The imprisonment of 1.5 million Palestinians in Gaza – where poverty stands at 79 percent and unemployment hovers around a similar number, and where the majority of the population is ‘food insecure’ according to United Nations agencies – should have been depicted first and foremost as a humanitarian disaster compelled by an Israeli siege. The dates related to the successive stages of the siege follow a line of Israel’s political, not ‘security’ logic. Any reasonable timeline of recent events could easily verify that (the formation of the Hamas government in March 2006, the ousting of the pro-Israeli Palestinian security apparatus in June 2007 and so on being followed by dramatic Israeli moves to tighten the siege on Gaza, Hamas’ stronghold).

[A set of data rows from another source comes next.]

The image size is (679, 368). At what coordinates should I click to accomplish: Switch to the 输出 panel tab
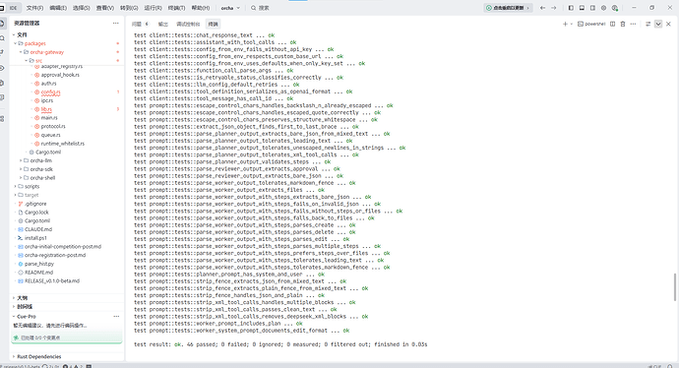(x=162, y=24)
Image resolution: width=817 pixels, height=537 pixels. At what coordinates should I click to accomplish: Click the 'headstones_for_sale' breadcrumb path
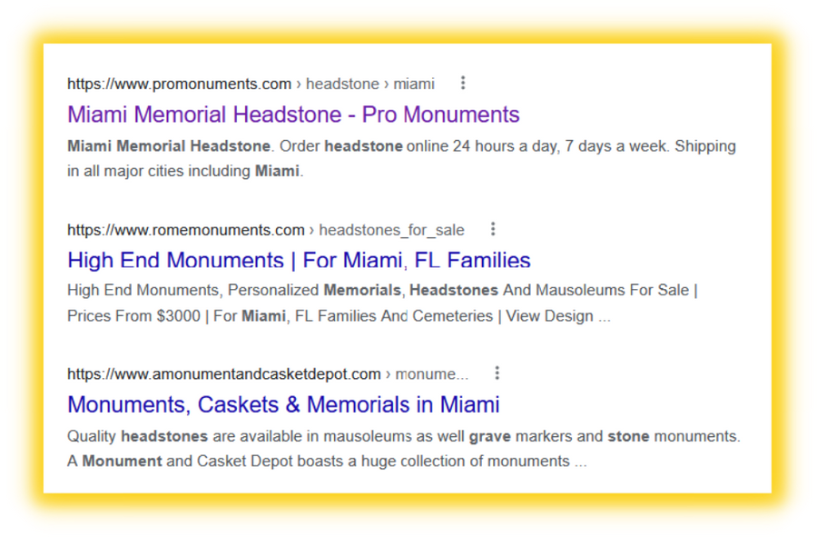pos(391,230)
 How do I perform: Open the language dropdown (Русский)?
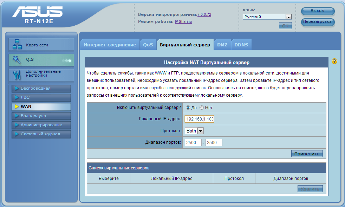[267, 17]
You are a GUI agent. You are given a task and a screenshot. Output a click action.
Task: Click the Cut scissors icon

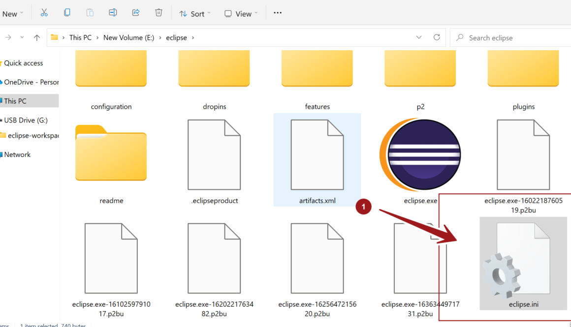44,13
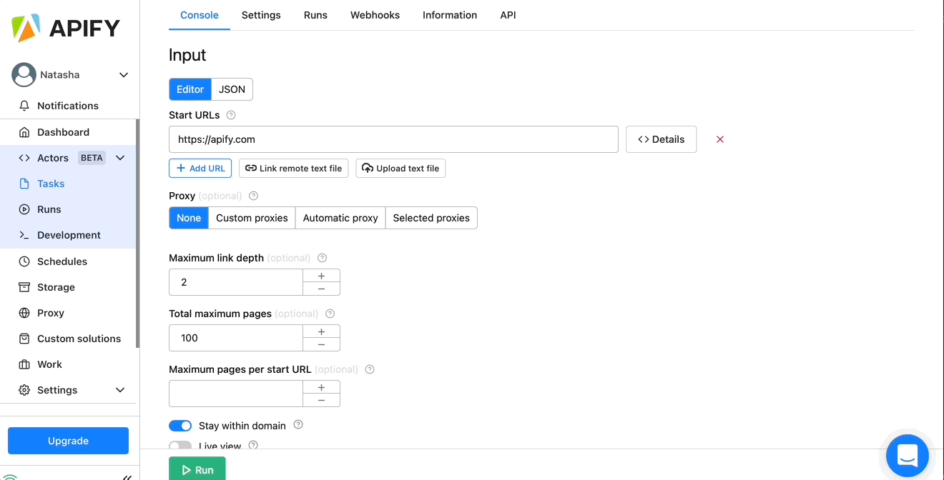This screenshot has width=944, height=480.
Task: Click the green Run button
Action: 197,469
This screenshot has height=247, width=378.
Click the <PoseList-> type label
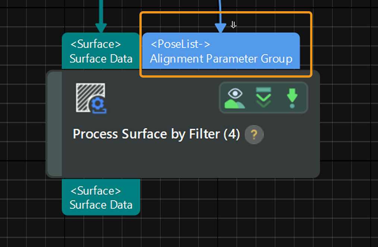180,44

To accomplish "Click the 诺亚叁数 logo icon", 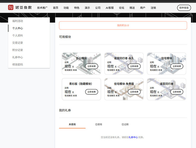I will pos(11,8).
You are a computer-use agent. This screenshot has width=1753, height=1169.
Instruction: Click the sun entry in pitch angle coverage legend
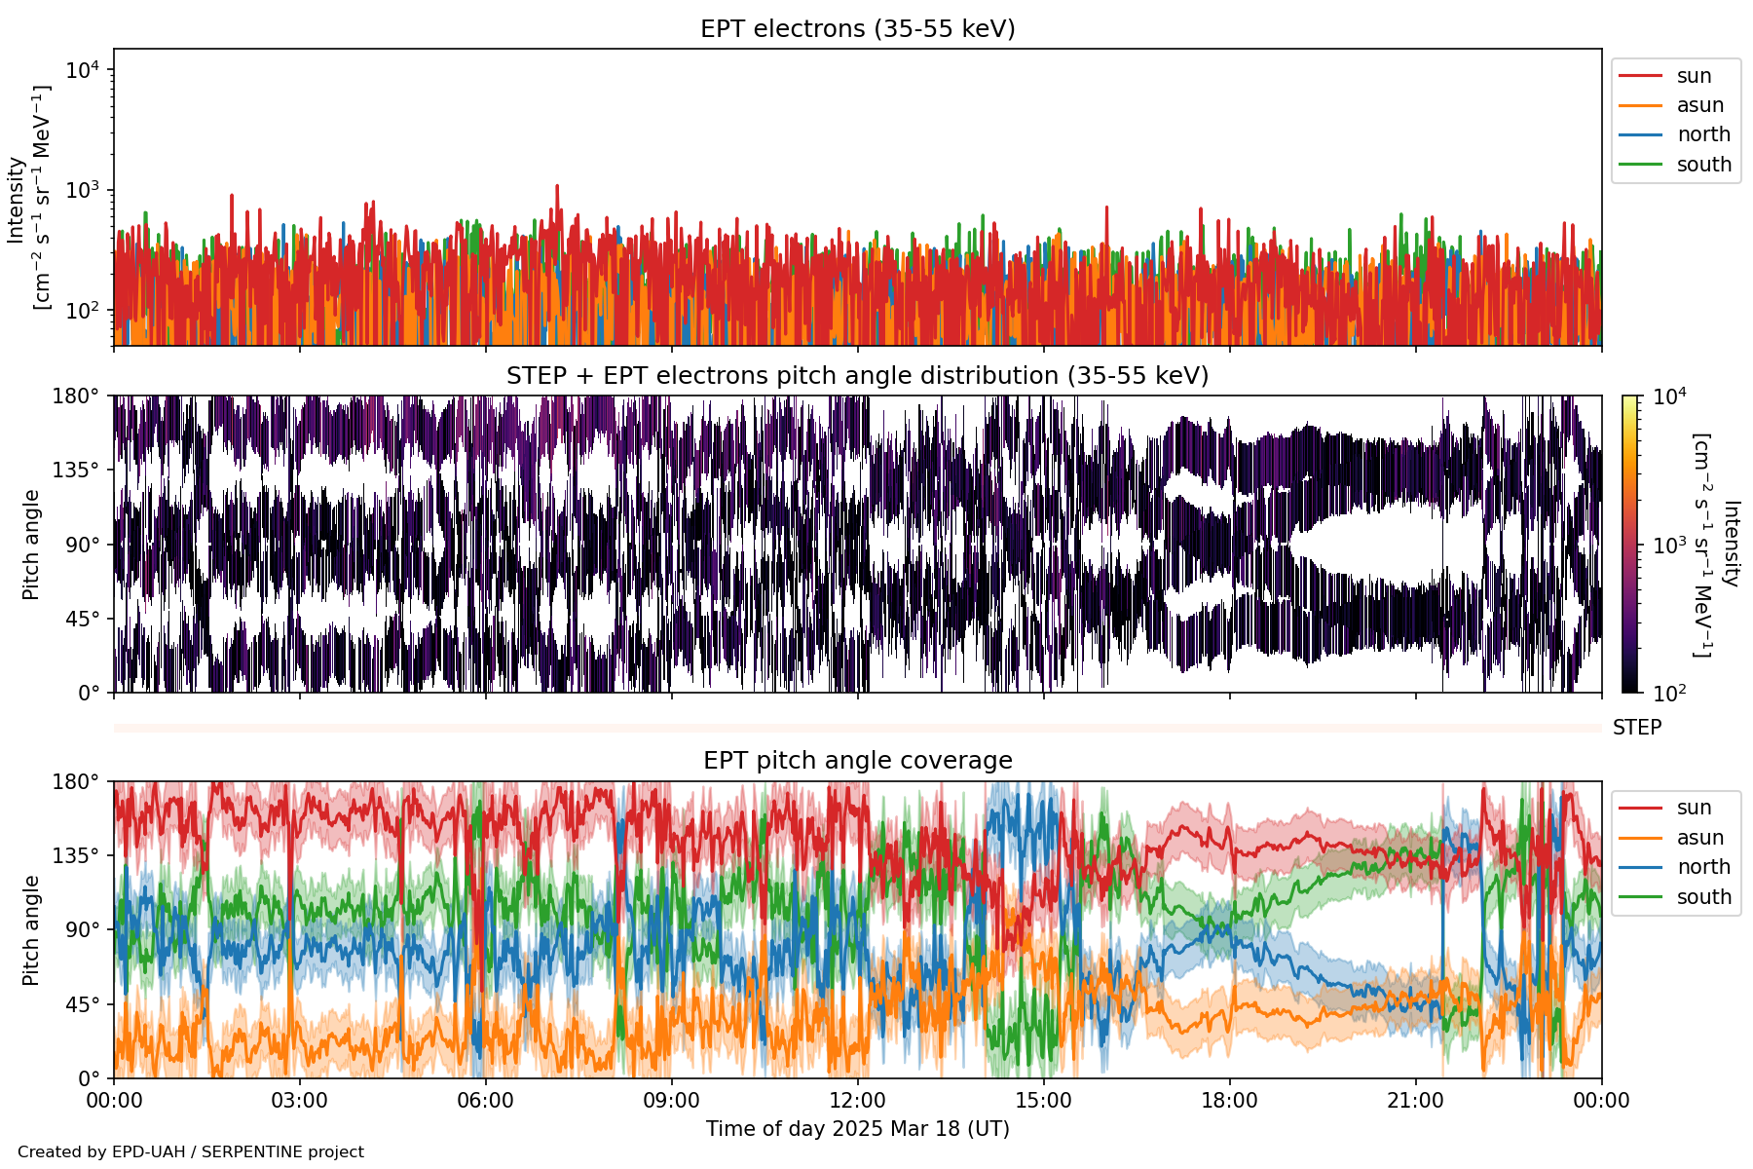point(1693,808)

But little of that seemed relevant to the way the Gaza story was amply reported. Like the Iraq story, where the two main trusted sources are the occupation and its puppet Iraqi government, any story of relevance to Israel and Palestine has to be validated by the official Israeli source and to a lesser but growing extent by their allies among Palestinians. The rest are ‘extremist’, radical and hell-bent on the destruction of the ‘Jewish state.’ Note how the Jewishness of Israel is often emphasised whenever the word ‘destruction’ or similar words are infused......."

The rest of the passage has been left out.